Riteniamo importante analizzare questi moti all'interno del progetto per acquisire una certa consapevolezza di quale sia stato il carattere ed il comportamento degli abitanti del Mugello, nel passato, quando essi venivano a contatto con popoli, culture, tradizioni diverse, e per capire quanto questo carattere sia ancora radicato o quanto influenzi gli animi della popolazione a distanza di ormai due secoli.

 

 

 

La critica verso le aspiranti spinte liberali (prima quella Leopoldina e poi quella francese) e verso quelle che vennero considerate come pretese di rifondare il Mugello eliminandone le tradizioni storiche fu la causa (ma si vedrà come il motore di fondo fosse  in realtà anche la strisciante crisi alimentare che aveva provocato l'aumento dei prezzi in tutta Europa) di un lungo malcontento popolare che sfociò in una vera e propria insurrezione.

Nel venticinquennio del regno di Pietro Leopoldo (1765-1790) si attuò un’importante riforma in senso progressista. Da un punto di vista economico il Granduca realizzò  il passaggio di capitali dalle città alle campagne dove l’agricoltura era più redditizia in conseguenza al boom demografico che si era verificato negli anni del suo governo; adottò una struttura protezionista attuando il divieto d’importazioni dei manufatti esteri e dell’esportazioni delle materie prime. Da un punto di vista agricolo invece, sbloccò il mercato e volse la sua direttiva politica verso la creazione di un gruppo di contadini agiati, per favorire lo sviluppo di un’agricoltura specializzata e competitiva sul mercato internazionale. Ma questa politica funzionò in parte perchè, in questo contesto, il ceto contadino aveva definitivamente perduto le garanzie dei vecchi contratti feudali e quindi un importante sostegno statale che li proteggesse.

 

Allo stesso modo, i moti antifrancesi del 1799 in Toscana furono espressione di un malcontento popolare diretto contro il tentativo di interrompere le consuetudini paternalistiche tipiche dell’economia mezzadrile tradizionale, e per questo motivo vengono considerati come diretti “successori” dei moti anti-Leopodo, e secondo alcune interpretazioni anche come loro diretta conseguenza, o “continuazione” dato il carattere estremamente simile che essi possedevano. L’occupazione francese comportò infatti la soppressione dei privilegi feudali e i titoli nobiliari, incamerò i beni della Chiesa, proclamò l’uguaglianza dei cittadini di fronte alla legge e la parità dei culti, tutti principi però contraddetti sovente dagli stessi francesi con i frequenti furti delle più importanti opere d’arte della zona. Dietro quindi alla proclamazione dei diritti dell’uomo che i francesi avevano conquistato con la grande Rivoluzione del 1789, quali l’uguaglianza e la libertà, si nascondeva una serie di interventi autoritari volti a favorire i voleri del Direttorio di Parigi, e un sistematico sfruttamento finanziario per il mantenimento delle truppe. Tra tanti problemi quest’ultimo è uno tra i più pressanti: come ci testimonia infatti il Vicario di Scarperia in un suo messaggio al Podestà di Borgo, occorrevano per l’arrivo di nuovi Francesi “tutto quel fieno e vena non escluso l’orzo che voi potete trovare e[…]centocinquanta razioni di pane ugualmente sul momento”.
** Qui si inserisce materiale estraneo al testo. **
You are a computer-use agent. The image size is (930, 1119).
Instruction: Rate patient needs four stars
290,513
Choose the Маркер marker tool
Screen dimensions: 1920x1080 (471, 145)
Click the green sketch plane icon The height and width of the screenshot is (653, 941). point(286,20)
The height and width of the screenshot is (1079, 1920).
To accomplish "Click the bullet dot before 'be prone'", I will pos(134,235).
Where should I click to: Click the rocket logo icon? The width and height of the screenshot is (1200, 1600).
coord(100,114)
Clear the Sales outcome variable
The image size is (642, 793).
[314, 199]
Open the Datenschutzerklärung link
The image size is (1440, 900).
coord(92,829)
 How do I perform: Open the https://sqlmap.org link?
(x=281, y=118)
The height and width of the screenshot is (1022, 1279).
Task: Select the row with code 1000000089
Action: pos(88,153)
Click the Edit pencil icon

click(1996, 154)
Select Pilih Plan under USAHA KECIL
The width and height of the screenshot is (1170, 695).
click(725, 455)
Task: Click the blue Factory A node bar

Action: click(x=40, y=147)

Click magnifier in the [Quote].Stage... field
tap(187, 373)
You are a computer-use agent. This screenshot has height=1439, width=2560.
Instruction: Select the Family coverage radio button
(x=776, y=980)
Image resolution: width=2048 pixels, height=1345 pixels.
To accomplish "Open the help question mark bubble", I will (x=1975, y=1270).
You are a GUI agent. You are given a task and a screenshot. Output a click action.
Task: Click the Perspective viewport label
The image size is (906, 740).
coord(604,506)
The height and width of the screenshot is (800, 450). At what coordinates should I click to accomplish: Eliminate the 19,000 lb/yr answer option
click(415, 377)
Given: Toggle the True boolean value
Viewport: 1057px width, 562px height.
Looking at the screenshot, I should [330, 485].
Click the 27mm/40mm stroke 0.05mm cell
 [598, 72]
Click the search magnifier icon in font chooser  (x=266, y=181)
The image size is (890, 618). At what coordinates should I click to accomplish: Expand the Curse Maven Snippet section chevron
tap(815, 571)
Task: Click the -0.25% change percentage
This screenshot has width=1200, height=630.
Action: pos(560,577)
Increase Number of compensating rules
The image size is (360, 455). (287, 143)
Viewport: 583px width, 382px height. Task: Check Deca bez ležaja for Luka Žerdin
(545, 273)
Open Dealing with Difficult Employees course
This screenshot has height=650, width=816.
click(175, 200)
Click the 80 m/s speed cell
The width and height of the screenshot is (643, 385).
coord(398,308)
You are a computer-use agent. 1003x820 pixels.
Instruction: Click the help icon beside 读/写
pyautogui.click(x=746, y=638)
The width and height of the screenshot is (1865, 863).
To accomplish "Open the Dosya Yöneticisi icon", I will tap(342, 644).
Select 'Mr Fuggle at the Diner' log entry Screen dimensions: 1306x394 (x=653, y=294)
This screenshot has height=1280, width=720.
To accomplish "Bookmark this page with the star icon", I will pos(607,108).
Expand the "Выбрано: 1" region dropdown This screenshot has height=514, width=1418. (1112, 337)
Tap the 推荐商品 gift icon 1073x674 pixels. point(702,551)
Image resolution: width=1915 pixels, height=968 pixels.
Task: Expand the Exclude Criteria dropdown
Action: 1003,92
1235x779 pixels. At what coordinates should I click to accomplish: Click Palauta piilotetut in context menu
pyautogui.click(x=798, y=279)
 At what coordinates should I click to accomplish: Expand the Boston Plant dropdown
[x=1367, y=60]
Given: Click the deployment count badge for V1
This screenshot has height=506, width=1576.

In Toscana così si aggravarono le condizioni di disagio, non compensate da una politica sociale volta alla distribuzione della ricchezza tra i vari ceti, come già si era visto con Leopoldo, ma da una politica determinata soprattutto dall’azione liberista dei patrioti filo-francesi.

Secondo Turi* questo malcontento fu indirizzato in senso antirepubblicano dal clero locale, chiaramente orientato verso l’aspetto reazionario-conservatore.

Vediamo infatti come già ai tempi di Leopoldo la direttiva politica in senso liberale era accompagnata dall’abolizione dei caratteri più vistosi della religione, distruggendo ogni legame politico tra trono ed altare. Il risultato più evidente di questa azione politica fu una crescita del malumore generale dovuto essenzialmente all’eliminazione degli elementi di culto e dei calmieri sociali (sappiamo infatti che la Chiesa si impegnava nella distribuzione di elemosine agli strati più bassi della popolazione).La distruzione del ruolo ammortizzatore della Chiesa fu quindi l’altra causa dell’insurrezione.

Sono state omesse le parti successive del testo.